▶ [Stated task]: Return every item below verbatim, with the pictures omitted.

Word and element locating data
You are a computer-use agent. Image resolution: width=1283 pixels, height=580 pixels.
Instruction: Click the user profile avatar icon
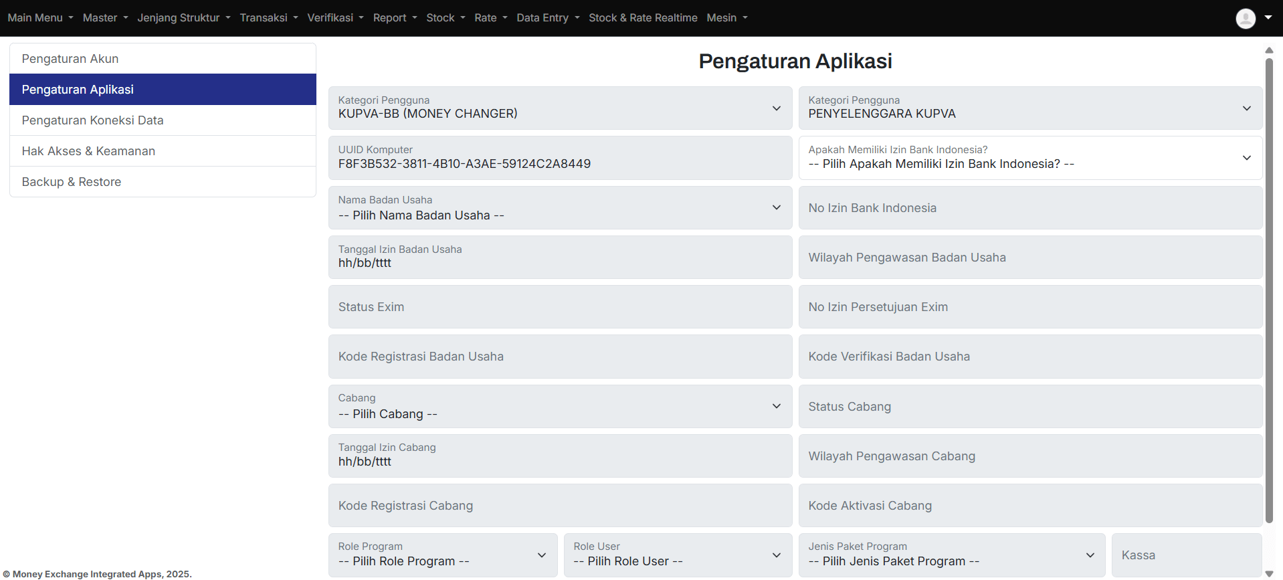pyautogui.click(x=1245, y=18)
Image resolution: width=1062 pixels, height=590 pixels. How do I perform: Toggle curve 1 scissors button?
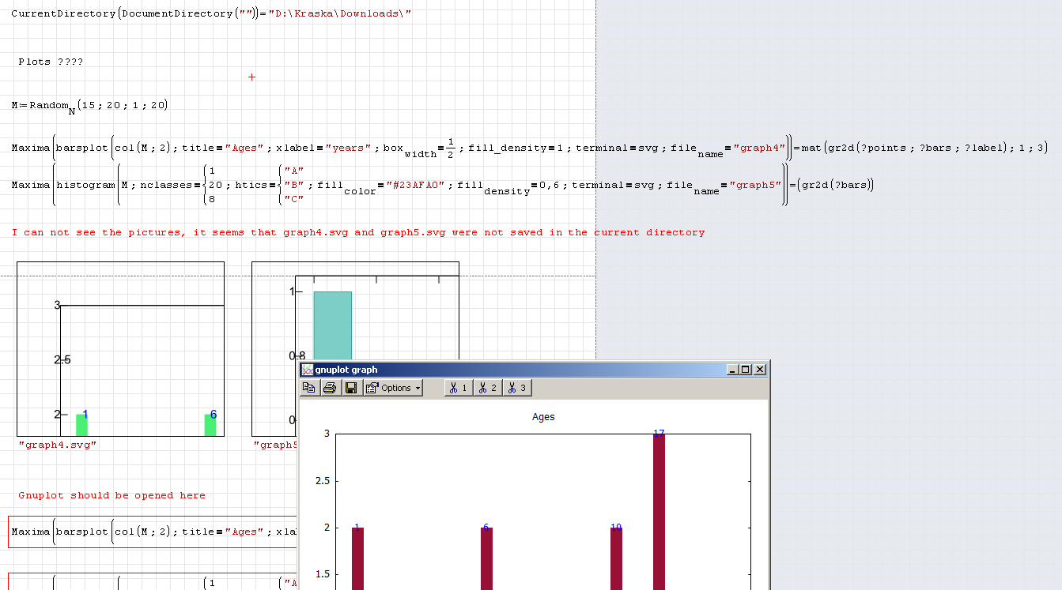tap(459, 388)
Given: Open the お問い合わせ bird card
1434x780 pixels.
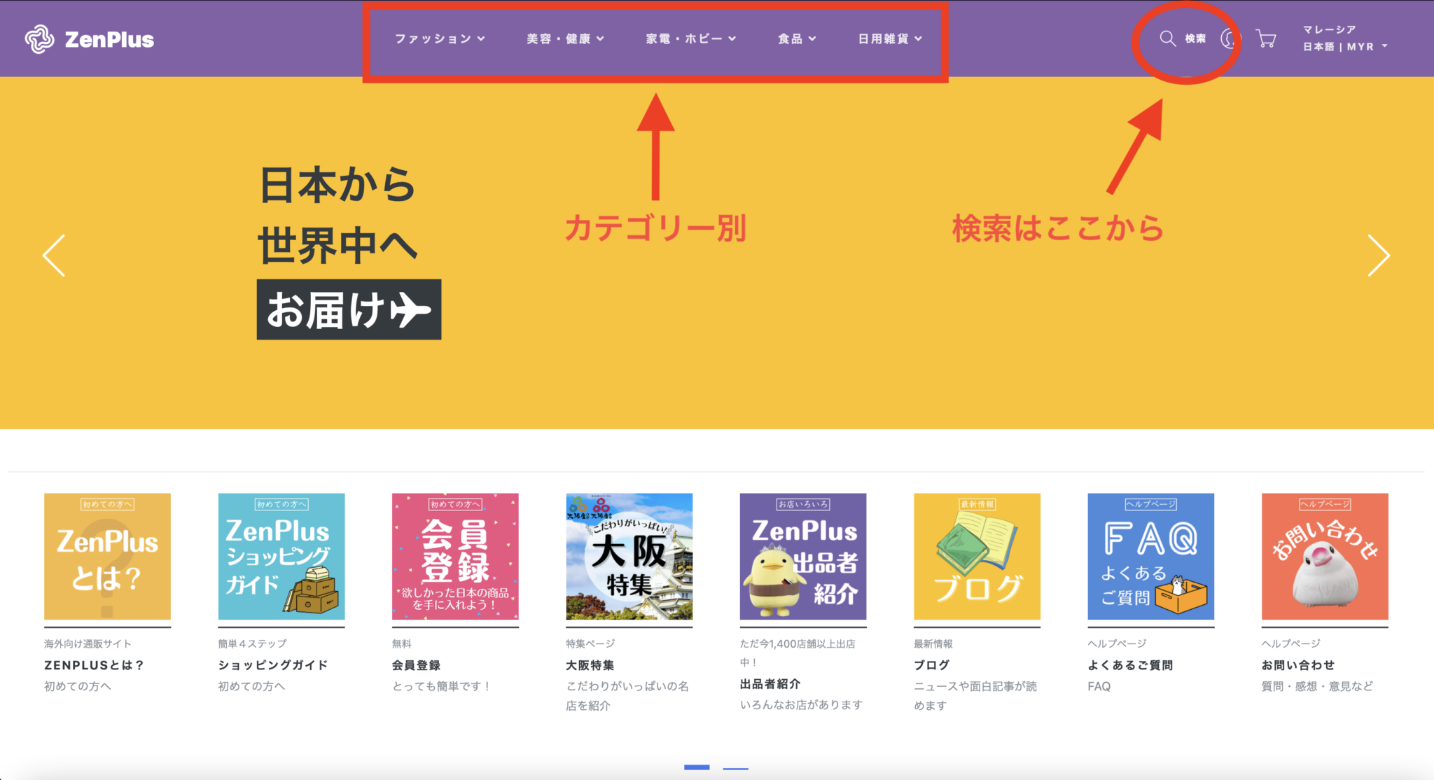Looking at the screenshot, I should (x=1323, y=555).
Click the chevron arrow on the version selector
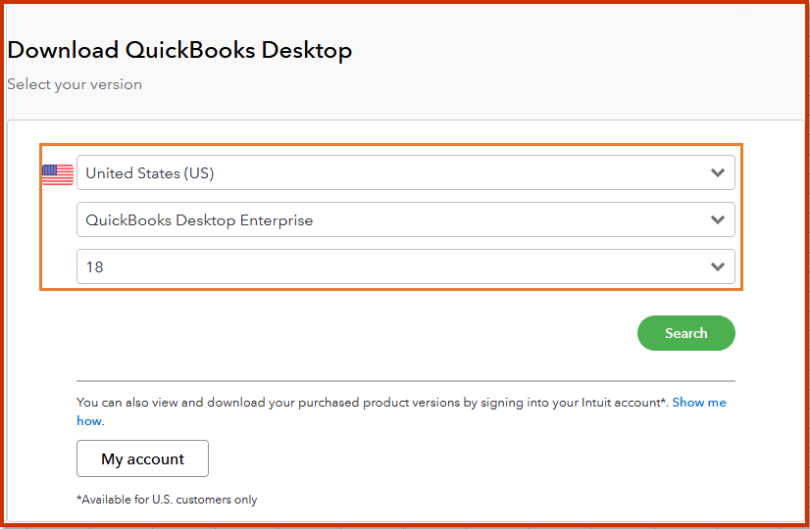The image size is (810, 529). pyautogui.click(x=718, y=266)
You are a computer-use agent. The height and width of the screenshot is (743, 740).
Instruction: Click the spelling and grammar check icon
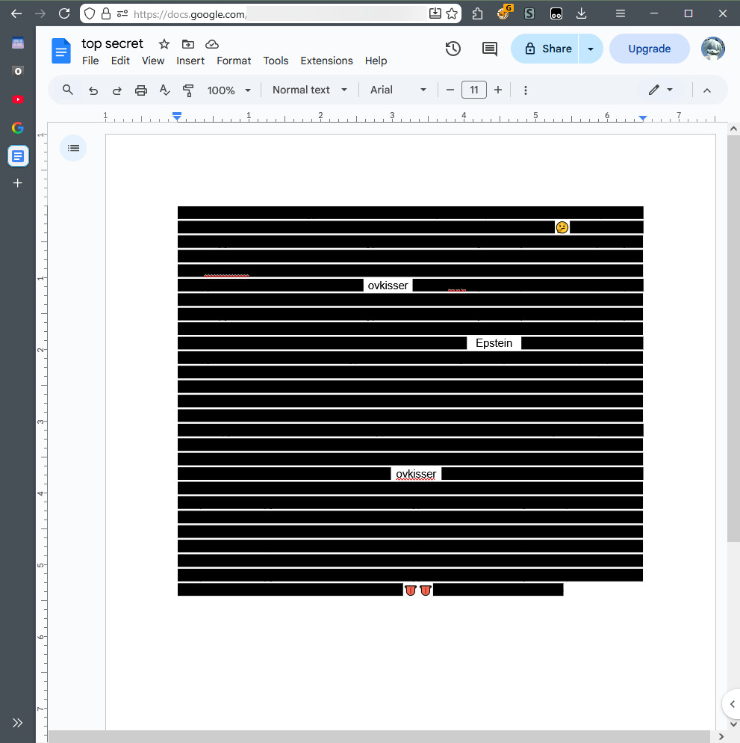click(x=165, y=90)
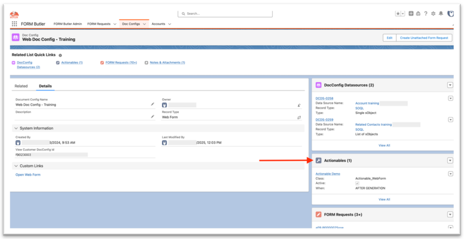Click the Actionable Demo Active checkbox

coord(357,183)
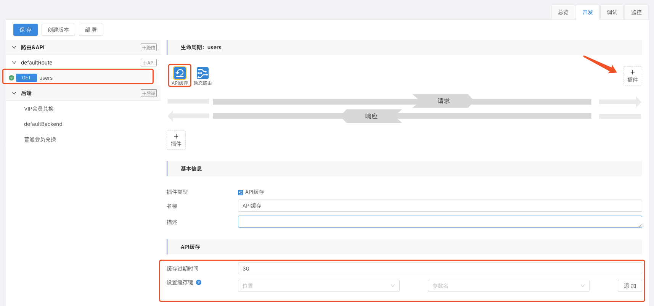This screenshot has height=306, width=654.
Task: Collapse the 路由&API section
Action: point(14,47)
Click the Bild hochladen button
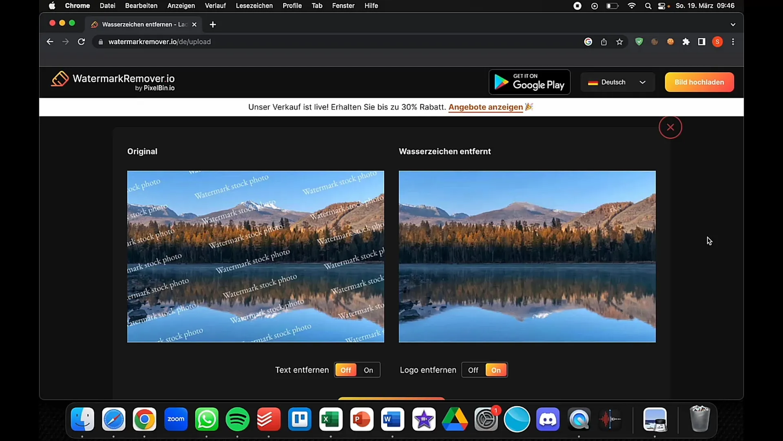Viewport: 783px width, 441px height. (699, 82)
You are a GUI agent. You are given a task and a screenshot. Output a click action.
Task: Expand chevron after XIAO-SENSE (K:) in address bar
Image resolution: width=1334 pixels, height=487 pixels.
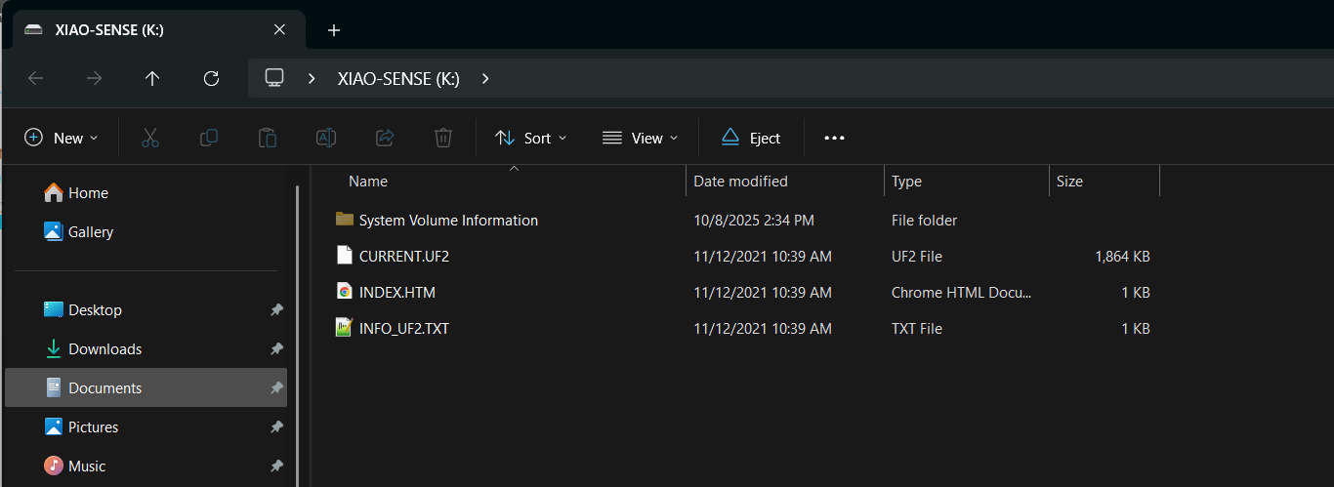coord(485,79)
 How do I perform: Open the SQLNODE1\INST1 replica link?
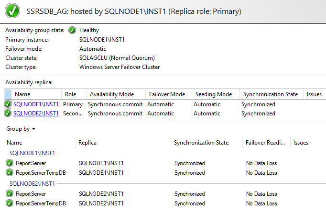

▶ [Written solution]:
You are a computer-use agent. Image resolution: width=1283 pixels, height=580 pixels.
Instruction: Click the user profile avatar icon
pyautogui.click(x=1245, y=18)
Image resolution: width=1062 pixels, height=590 pixels. How do I perform: Toggle curve 1 scissors button?
tap(459, 388)
Given: Open the お問い合わせ bird card
1434x780 pixels.
Looking at the screenshot, I should (x=1323, y=555).
Click the chevron arrow on the version selector
The image size is (810, 529). pyautogui.click(x=718, y=266)
You are a computer-use agent. The height and width of the screenshot is (743, 740).
Instruction: Click the spelling and grammar check icon
click(x=165, y=90)
Click the Actionable Demo Active checkbox

coord(357,183)
This screenshot has height=306, width=654.
Task: Collapse the 路由&API section
Action: point(14,47)
Click the Bild hochladen button
Viewport: 783px width, 441px height. (699, 82)
You are a GUI agent. You are given a task and a screenshot. Output a click action.
Task: Expand chevron after XIAO-SENSE (K:) in address bar
Image resolution: width=1334 pixels, height=487 pixels.
coord(485,79)
 How do I perform: Open the SQLNODE1\INST1 replica link?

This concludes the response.